An Epic
Mount Halla
Prologue
This poem is dedicated
To all the revolutionary heroes who sacrificed their lives
For the liberation of our people and the reunification of our motherland
On the land you cannot cross without the cry of biting off your tongue
On the mountain you cannot climb without the rage of cutting off your toes
On Mount Baekdu
On Mount Jiri
On Mount Mudeung
And in every corner of blood-stained Korea
1.
In the blistering hot summer of 1945
After eighty bitter years had passed
Since the US had chosen Chosun as a naval foothold
During that summer, with ‘bread’ in one hand and wearing the mask of a ‘liberation army,’

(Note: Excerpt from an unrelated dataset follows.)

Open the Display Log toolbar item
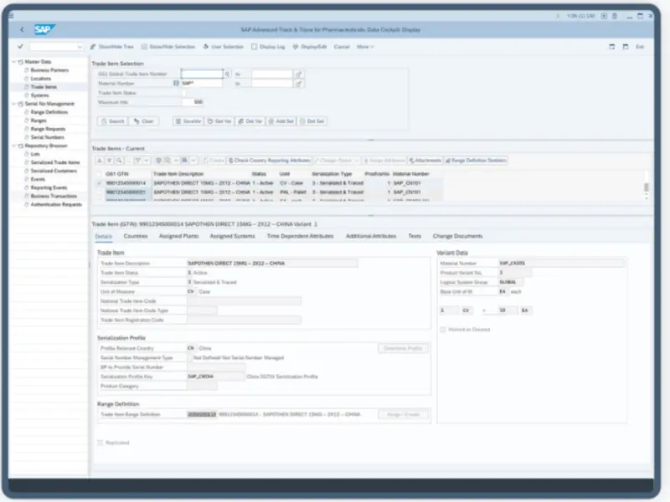670x502 pixels. tap(269, 47)
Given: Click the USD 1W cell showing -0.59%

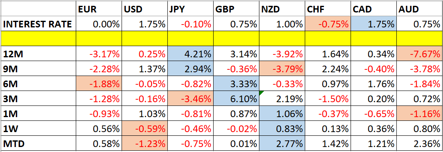Looking at the screenshot, I should point(144,129).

Armed to their toenails, the US Imperialists swaggered ashore
And cut in two
The sky, the green mountains and rivers of innocent Choson.
Now, another 40 long years have passed
Yet nothing in this colonized country, an American ‘jail without bars,’
Has changed, except the Japanese Colonial Government Office is now the US Embassy.
The 120-year history of US Imperialist invasion
The blood-stained history of national liberation ~
How can we ever forget
This somber history’s wheels stained with the blood we shed
Breaking through the chains of oppression with our teeth?
If we are not grass leaves that blow in the wind
If we are not their slaves
How can we just look on?
2.
Who can forget
This country is just another state of America?
Who can forget all those nights filled with moans
Those days when we were caged like animals in their barracks?
Who tells us to forget?
From March 3rd of 1948, in this ‘Second Moscow,’
Every night we buried the blood of our fallen comrades
Buried their flesh
Buried their bones.
Frozen Mount Halla covered with snow
Those unknown warriors who bled to death
Who can forget?
The endless red trails from their blood
Who is forcing us to forget?
Losing their decomposed toes from frostbite
On those frozen nights when their female comrades’ periods froze,
In the torture and bitter cold
They passed.
Limping on bullet-riddled legs
Hanging onto their comrades’ shoulders
On the way back to the base camp
On the way back to the base camp
They collapsed in the end and passed.
Ah~
Have they gone where they were meant to go?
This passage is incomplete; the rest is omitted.